Mendengar hal tersebut, Dysa menyikut lengan Kinara dan berbisik, "Tuh, Kayaknya Dirga sakit karna patah hati ditolak sama lo deh, Ra. Lo gak ada niatan buat ngejenguk dia gitu?"

Kinara berdesis seraya bergidik. "Enggak. Ngapain gue jenguk dia."

"Padahal setahu gue Dirga baik banget sama lo. Dia juga kayak suka banget sama lo, Ra. Tapi kok lo kayak gini sih? Lo gak kasian sama Dirga apa?" sahut Layla.

"Iya, bener. Padahal Dirga itu udah ganteng, baik, famous, banyak yang suka, tapi lo--"

"Kenapa gak kalian aja yang jenguk Dirga?" potong Kinara penuh penekanan. Layla dan Dysa juga yang melihat Kinara tiba-tiba berdiri kini menjadi kaget karnanya.

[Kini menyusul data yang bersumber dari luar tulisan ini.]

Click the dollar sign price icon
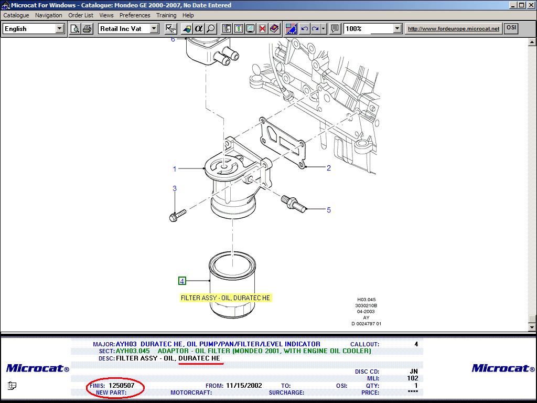Image resolution: width=537 pixels, height=403 pixels. [239, 29]
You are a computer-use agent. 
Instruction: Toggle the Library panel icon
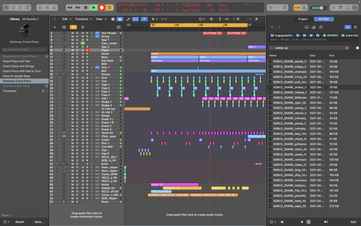(x=6, y=7)
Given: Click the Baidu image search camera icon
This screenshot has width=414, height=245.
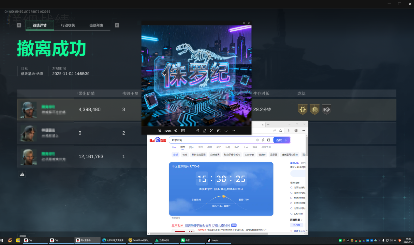Looking at the screenshot, I should click(x=269, y=140).
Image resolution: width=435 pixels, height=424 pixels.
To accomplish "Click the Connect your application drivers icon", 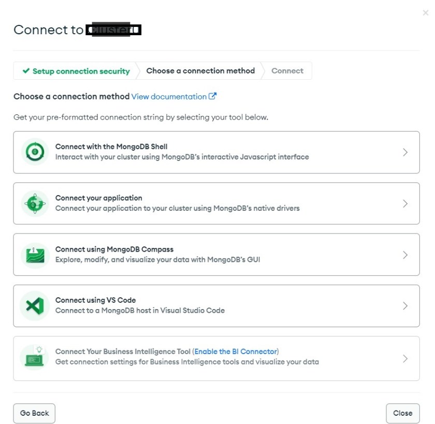I will 34,203.
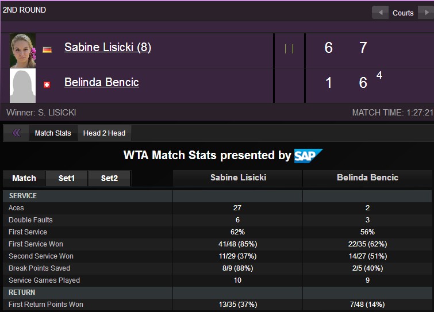Click the Belinda Bencic stats column header
The height and width of the screenshot is (312, 434).
[367, 178]
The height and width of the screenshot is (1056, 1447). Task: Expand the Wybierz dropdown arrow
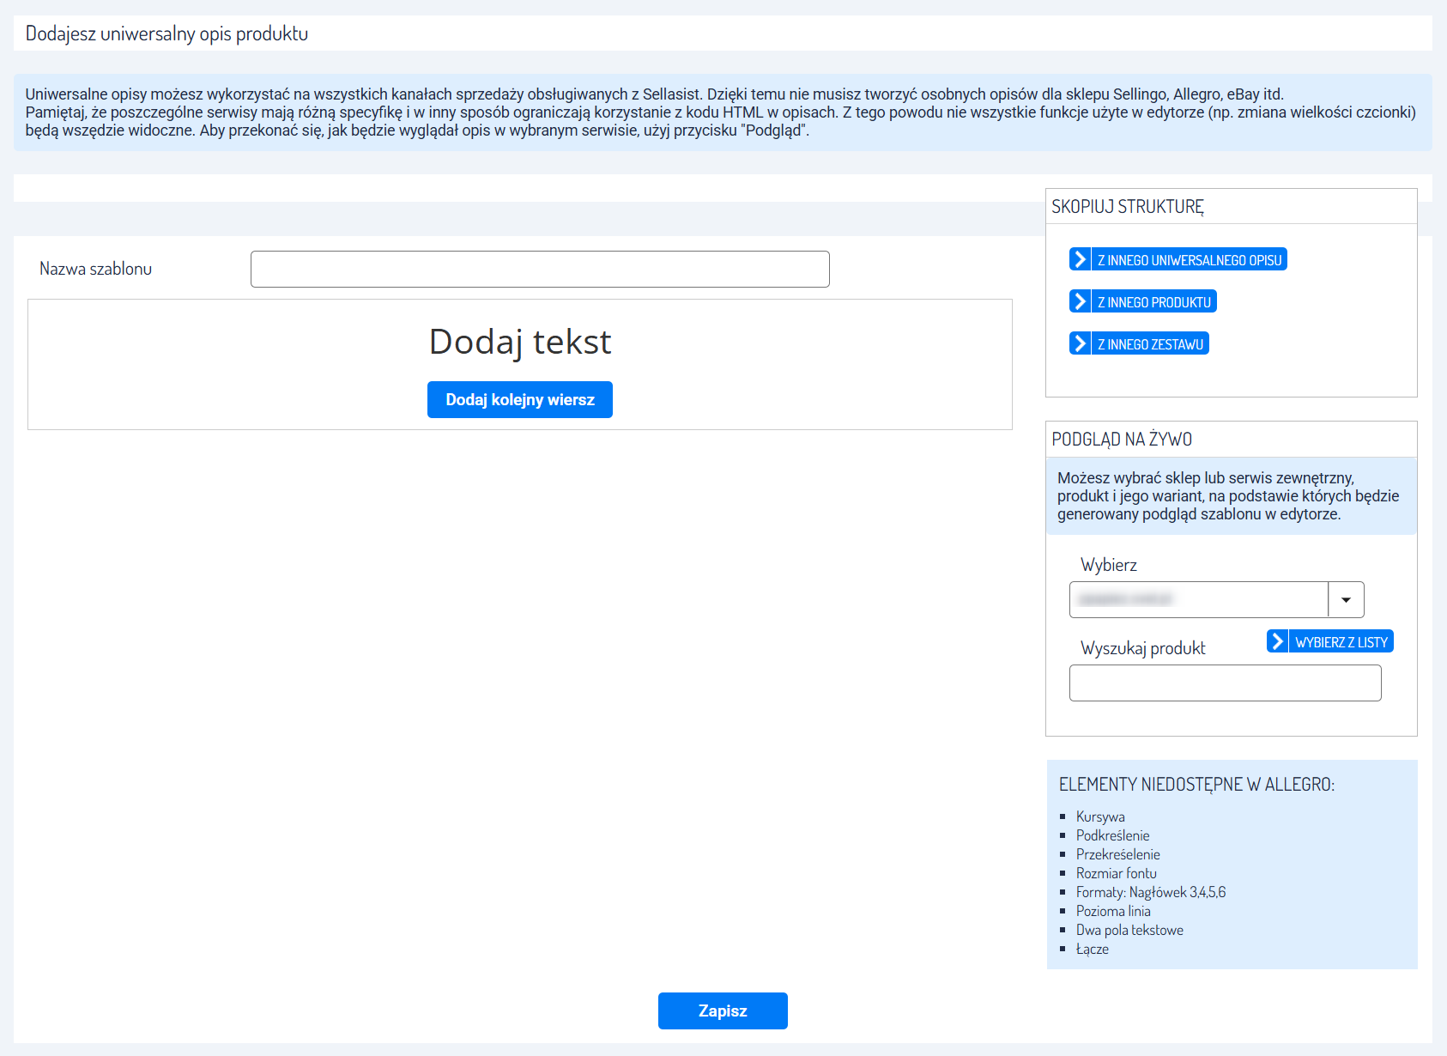tap(1346, 599)
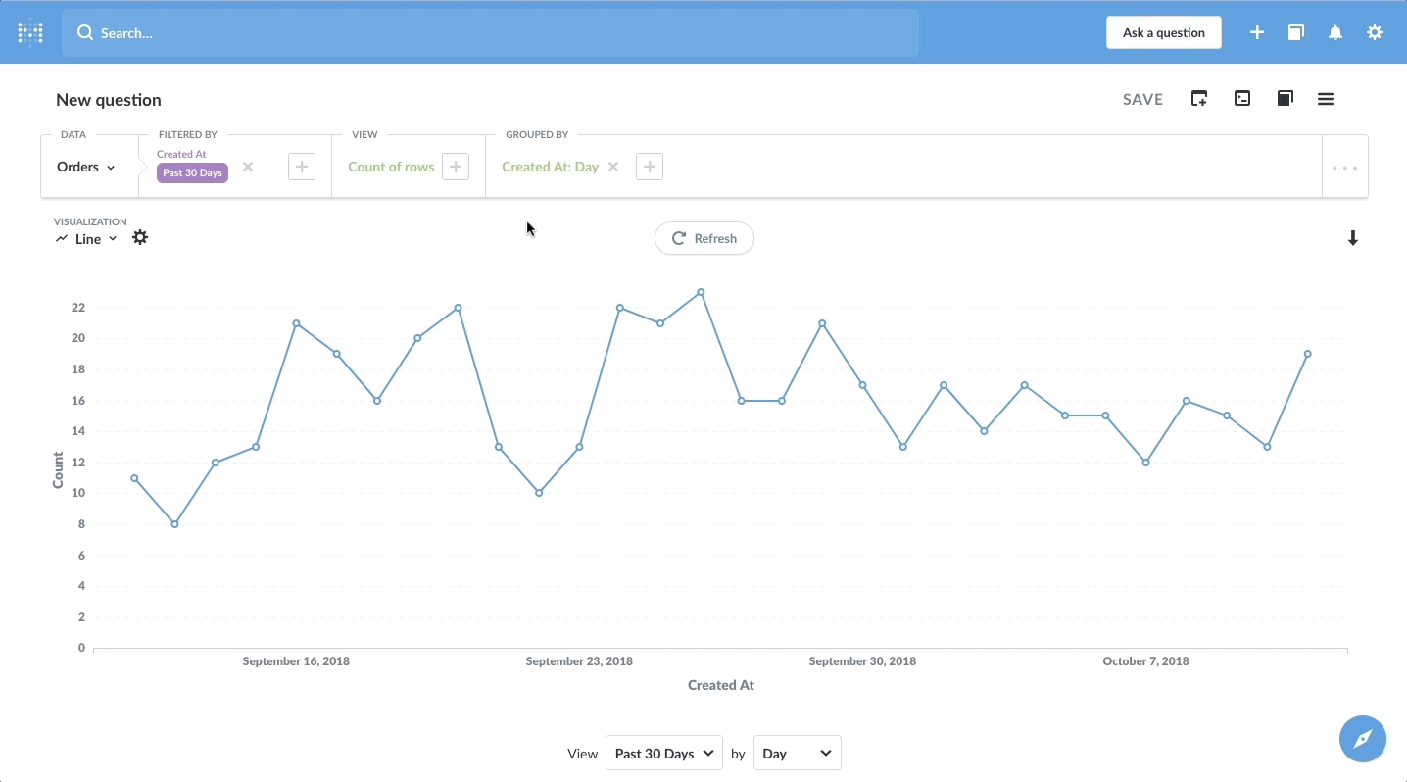Viewport: 1407px width, 782px height.
Task: Click SAVE to save the question
Action: pos(1142,99)
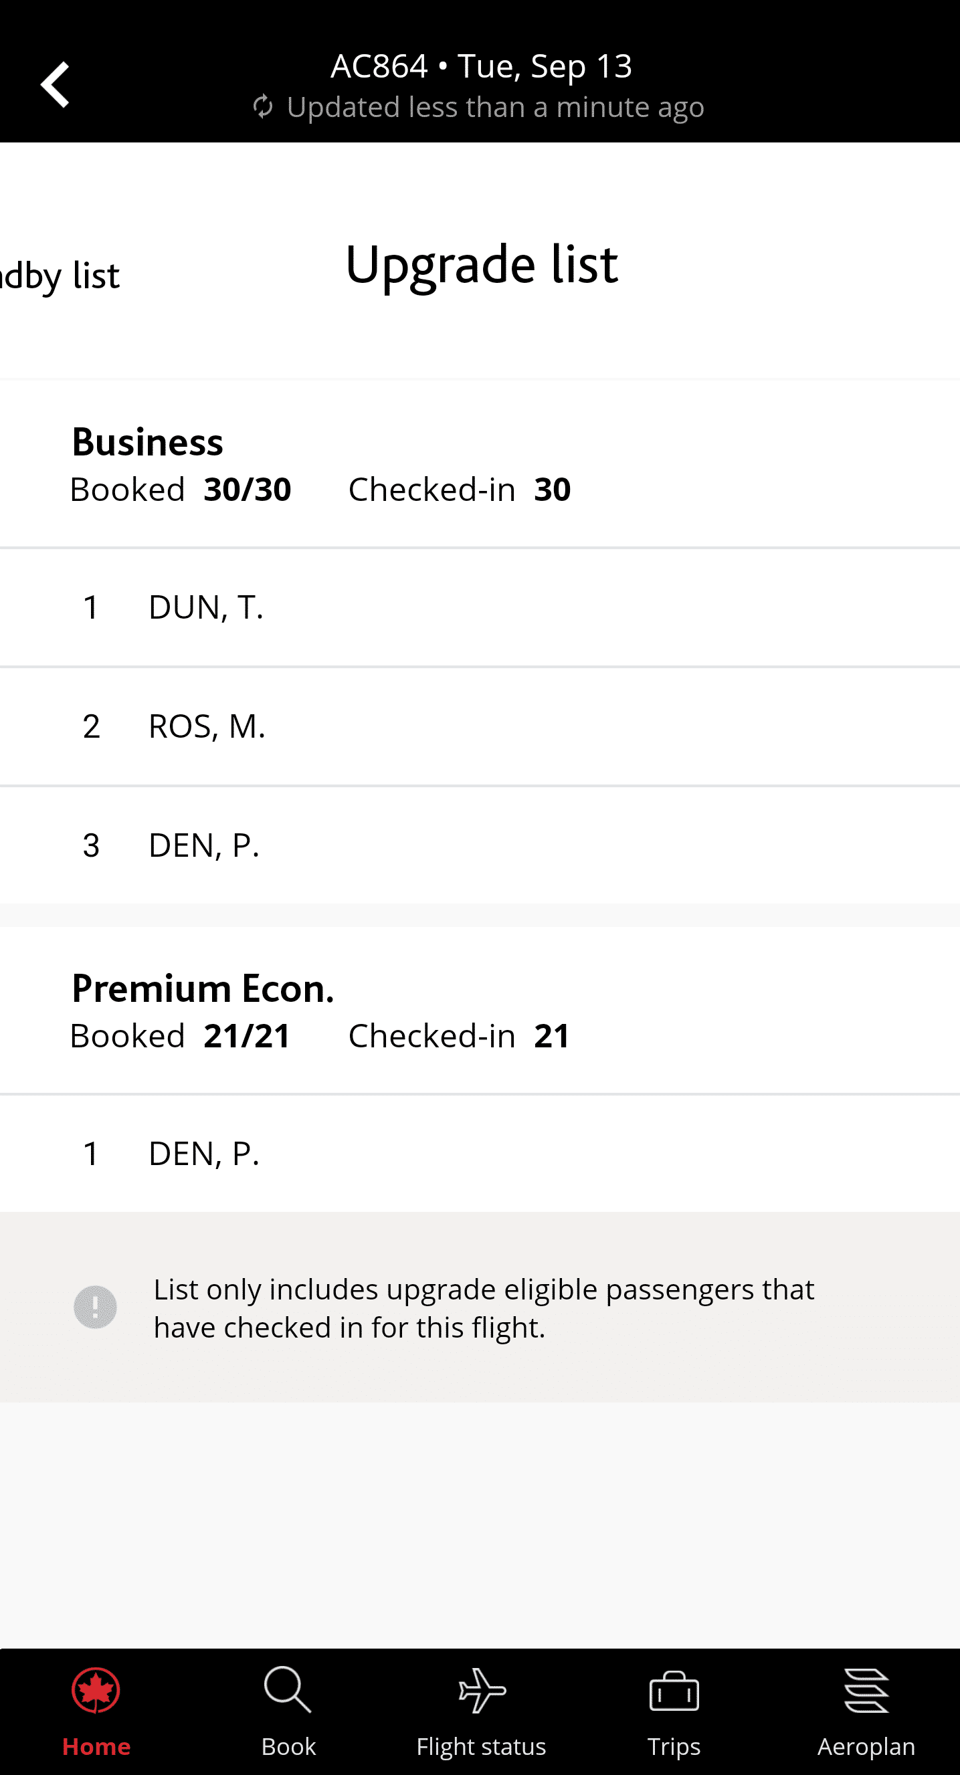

"Kalo dia suka sama gue, jadi gue juga harus balik suka sama dia gitu? Lagian gue juga gak punya waktu buat ngejalin hubungan kayak gitu. Kalo kalian mau, kenapa gak kalian aja yang pacaran sama Dirga? Sekalian juga sebarin ke seluruh sekolah biar penggemar-penggemar fanatiknya Dirga gak ngegangguin gue lagi."

Setelah mengatakan hal tersebut, Kinara mengambil langkah untuk pergi dari sana sambil memasang mimik wajah masam. Terlihat jelas bahwa gadis ini tengah kesal. Sedangkan di sisi lain, Dysa dan Layla yang melihat kepergian Kinara hanya bisa terdiam satu sama lain.

"Kalo Dirganya suka sama gue, gue juga bakal dengan senang hati nerima dia jadi pacar gue," celetuk Layla, di sambut dengan anggukan kecil dari Dysa.

"Bener, La. Tapi kalo Dirganya suka sama Kinara, kita bisa apa?"